## Materials provided:
────────────────────────────────────────

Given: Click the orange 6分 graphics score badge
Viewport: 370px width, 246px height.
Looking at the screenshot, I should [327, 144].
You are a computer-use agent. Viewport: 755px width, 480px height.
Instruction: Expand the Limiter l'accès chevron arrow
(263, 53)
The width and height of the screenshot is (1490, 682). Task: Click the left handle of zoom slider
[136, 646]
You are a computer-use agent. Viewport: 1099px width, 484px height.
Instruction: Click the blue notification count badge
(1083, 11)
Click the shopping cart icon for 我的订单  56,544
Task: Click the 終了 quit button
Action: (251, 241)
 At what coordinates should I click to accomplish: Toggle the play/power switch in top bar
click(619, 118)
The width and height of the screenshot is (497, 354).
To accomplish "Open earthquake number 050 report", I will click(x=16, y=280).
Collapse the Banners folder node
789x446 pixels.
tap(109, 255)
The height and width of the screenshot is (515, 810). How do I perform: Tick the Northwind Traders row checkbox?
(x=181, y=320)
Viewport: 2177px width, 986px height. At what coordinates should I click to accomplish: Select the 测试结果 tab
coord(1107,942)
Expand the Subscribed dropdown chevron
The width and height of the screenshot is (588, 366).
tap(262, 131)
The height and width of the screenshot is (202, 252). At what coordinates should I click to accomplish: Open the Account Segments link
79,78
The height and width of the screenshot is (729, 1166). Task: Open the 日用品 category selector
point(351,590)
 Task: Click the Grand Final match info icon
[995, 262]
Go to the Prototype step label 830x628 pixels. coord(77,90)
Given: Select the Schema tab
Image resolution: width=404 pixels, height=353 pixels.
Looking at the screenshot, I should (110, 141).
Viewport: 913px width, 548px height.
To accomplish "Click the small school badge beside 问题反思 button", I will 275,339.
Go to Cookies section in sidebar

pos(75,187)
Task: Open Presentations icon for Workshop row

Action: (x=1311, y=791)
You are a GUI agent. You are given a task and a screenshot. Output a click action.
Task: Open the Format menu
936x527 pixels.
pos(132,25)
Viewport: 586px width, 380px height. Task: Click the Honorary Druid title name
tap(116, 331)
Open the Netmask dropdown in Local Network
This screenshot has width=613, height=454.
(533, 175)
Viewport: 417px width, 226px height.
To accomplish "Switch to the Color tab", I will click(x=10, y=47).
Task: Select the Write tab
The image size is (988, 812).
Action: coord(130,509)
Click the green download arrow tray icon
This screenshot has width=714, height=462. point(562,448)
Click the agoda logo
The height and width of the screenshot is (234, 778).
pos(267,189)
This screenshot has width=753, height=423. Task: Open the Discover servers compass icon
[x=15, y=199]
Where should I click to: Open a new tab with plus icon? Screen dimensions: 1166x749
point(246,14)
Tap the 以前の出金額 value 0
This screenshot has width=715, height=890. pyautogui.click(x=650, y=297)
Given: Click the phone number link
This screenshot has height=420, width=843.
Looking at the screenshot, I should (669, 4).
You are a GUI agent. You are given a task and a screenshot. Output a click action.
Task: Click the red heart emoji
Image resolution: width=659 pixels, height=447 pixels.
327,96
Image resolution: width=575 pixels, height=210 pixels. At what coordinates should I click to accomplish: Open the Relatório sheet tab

────────────────────────────────────────

## Directions:
Render the entries from the line with "The height and width of the screenshot is (729, 1166)." to the line with "pos(132,25)" as a JSON list of strings, one string per line, leaving out blank lines.

## Right answer:
[
  "The height and width of the screenshot is (729, 1166). Task: Open the 日用品 category selector",
  "point(351,590)",
  " Task: Click the Grand Final match info icon",
  "[995, 262]",
  "Go to the Prototype step label 830x628 pixels. coord(77,90)",
  "Given: Select the Schema tab",
  "Image resolution: width=404 pixels, height=353 pixels.",
  "Looking at the screenshot, I should (110, 141).",
  "Viewport: 913px width, 548px height.",
  "To accomplish \"Click the small school badge beside 问题反思 button\", I will 275,339.",
  "Go to Cookies section in sidebar",
  "pos(75,187)",
  "Task: Open Presentations icon for Workshop row",
  "Action: (x=1311, y=791)",
  "You are a GUI agent. You are given a task and a screenshot. Output a click action.",
  "Task: Open the Format menu",
  "936x527 pixels.",
  "pos(132,25)"
]